**What you are asked to do**:
Keeping every character as it is, transcribe the entries below.

Collected data:

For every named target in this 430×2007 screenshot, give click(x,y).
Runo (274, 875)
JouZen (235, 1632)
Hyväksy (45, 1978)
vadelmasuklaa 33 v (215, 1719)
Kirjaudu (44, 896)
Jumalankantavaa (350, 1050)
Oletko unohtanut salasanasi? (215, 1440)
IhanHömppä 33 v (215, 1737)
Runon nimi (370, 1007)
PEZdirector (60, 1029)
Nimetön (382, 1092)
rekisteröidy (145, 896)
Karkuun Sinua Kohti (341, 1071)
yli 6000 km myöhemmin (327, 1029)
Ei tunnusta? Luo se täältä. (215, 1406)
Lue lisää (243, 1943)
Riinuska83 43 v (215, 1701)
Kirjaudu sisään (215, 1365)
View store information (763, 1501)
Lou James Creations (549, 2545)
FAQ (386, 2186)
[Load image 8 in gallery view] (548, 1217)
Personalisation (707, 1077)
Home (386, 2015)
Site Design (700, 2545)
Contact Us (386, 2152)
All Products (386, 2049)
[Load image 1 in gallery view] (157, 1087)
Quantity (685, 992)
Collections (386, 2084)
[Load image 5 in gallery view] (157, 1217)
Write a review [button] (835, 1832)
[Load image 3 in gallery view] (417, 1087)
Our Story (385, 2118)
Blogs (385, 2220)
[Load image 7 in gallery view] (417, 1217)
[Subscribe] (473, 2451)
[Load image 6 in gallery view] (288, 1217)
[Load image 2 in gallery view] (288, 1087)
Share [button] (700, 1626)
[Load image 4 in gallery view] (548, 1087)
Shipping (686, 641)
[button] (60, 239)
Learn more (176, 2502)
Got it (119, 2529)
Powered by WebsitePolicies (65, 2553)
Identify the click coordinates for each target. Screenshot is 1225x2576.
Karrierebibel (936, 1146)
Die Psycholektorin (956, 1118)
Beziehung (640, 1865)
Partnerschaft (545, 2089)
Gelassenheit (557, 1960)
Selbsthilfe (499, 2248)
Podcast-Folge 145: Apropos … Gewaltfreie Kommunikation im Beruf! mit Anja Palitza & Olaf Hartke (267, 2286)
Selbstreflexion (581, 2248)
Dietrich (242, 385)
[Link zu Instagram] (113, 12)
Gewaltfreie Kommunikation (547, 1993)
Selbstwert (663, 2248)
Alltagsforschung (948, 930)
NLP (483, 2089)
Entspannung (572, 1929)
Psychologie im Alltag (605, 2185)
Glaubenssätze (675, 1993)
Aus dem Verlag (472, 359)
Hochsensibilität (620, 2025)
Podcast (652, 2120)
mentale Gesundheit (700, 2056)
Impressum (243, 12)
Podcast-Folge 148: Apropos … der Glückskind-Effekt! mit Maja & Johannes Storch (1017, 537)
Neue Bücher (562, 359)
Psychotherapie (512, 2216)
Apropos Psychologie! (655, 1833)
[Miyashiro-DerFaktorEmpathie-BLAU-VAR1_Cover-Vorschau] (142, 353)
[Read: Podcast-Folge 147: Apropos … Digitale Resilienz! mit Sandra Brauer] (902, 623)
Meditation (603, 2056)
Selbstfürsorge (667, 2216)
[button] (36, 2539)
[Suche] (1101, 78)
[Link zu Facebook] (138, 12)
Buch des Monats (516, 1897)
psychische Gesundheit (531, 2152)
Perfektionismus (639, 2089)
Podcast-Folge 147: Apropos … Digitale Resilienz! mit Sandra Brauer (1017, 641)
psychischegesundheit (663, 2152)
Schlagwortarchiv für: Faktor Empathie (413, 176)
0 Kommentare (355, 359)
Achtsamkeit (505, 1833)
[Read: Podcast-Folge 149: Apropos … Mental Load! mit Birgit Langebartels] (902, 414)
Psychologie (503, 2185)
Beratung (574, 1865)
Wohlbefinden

**Solution**:
For every named target in this 430×2007 screenshot, give click(x,y).
Runo (274, 875)
JouZen (235, 1632)
Hyväksy (45, 1978)
vadelmasuklaa 33 v (215, 1719)
Kirjaudu (44, 896)
Jumalankantavaa (350, 1050)
Oletko unohtanut salasanasi? (215, 1440)
IhanHömppä 33 v (215, 1737)
Runon nimi (370, 1007)
PEZdirector (60, 1029)
Nimetön (382, 1092)
rekisteröidy (145, 896)
Karkuun Sinua Kohti (341, 1071)
yli 6000 km myöhemmin (327, 1029)
Ei tunnusta? Luo se täältä. (215, 1406)
Lue lisää (243, 1943)
Riinuska83 43 v (215, 1701)
Kirjaudu sisään (215, 1365)
View store information (763, 1501)
Lou James Creations (549, 2545)
FAQ (386, 2186)
[Load image 8 in gallery view] (548, 1217)
Personalisation (707, 1077)
Home (386, 2015)
Site Design (700, 2545)
Contact Us (386, 2152)
All Products (386, 2049)
[Load image 1 in gallery view] (157, 1087)
Quantity (685, 992)
Collections (386, 2084)
[Load image 5 in gallery view] (157, 1217)
Write a review [button] (835, 1832)
[Load image 3 in gallery view] (417, 1087)
Our Story (385, 2118)
Blogs (385, 2220)
[Load image 7 in gallery view] (417, 1217)
[Subscribe] (473, 2451)
[Load image 6 in gallery view] (288, 1217)
[Load image 2 in gallery view] (288, 1087)
Share [button] (700, 1626)
[Load image 4 in gallery view] (548, 1087)
Shipping (686, 641)
[button] (60, 239)
Learn more (176, 2502)
Got it (119, 2529)
Powered by WebsitePolicies (65, 2553)
Identify the click coordinates for each target. Screenshot is 1225x2576.
Karrierebibel (936, 1146)
Die Psycholektorin (956, 1118)
Beziehung (640, 1865)
Partnerschaft (545, 2089)
Gelassenheit (557, 1960)
Selbsthilfe (499, 2248)
Podcast-Folge 145: Apropos … Gewaltfreie Kommunikation im Beruf! mit Anja Palitza & Olaf Hartke (267, 2286)
Selbstreflexion (581, 2248)
Dietrich (242, 385)
[Link zu Instagram] (113, 12)
Gewaltfreie Kommunikation (547, 1993)
Selbstwert (663, 2248)
Alltagsforschung (948, 930)
NLP (483, 2089)
Entspannung (572, 1929)
Psychologie im Alltag (605, 2185)
Glaubenssätze (675, 1993)
Aus dem Verlag (472, 359)
Hochsensibilität (620, 2025)
Podcast (652, 2120)
mentale Gesundheit (700, 2056)
Impressum (243, 12)
Podcast-Folge 148: Apropos … der Glückskind-Effekt! mit Maja & Johannes Storch (1017, 537)
Neue Bücher (562, 359)
Psychotherapie (512, 2216)
Apropos Psychologie! (655, 1833)
[Miyashiro-DerFaktorEmpathie-BLAU-VAR1_Cover-Vorschau] (142, 353)
[Read: Podcast-Folge 147: Apropos … Digitale Resilienz! mit Sandra Brauer] (902, 623)
Meditation (603, 2056)
Selbstfürsorge (667, 2216)
[button] (36, 2539)
[Suche] (1101, 78)
[Link zu Facebook] (138, 12)
Buch des Monats (516, 1897)
psychische Gesundheit (531, 2152)
Perfektionismus (639, 2089)
Podcast-Folge 147: Apropos … Digitale Resilienz! mit Sandra Brauer (1017, 641)
psychischegesundheit (663, 2152)
Schlagwortarchiv für: Faktor Empathie (413, 176)
0 Kommentare (355, 359)
Achtsamkeit (505, 1833)
[Read: Podcast-Folge 149: Apropos … Mental Load! mit Birgit Langebartels] (902, 414)
Psychologie (503, 2185)
Beratung (574, 1865)
Wohlbefinden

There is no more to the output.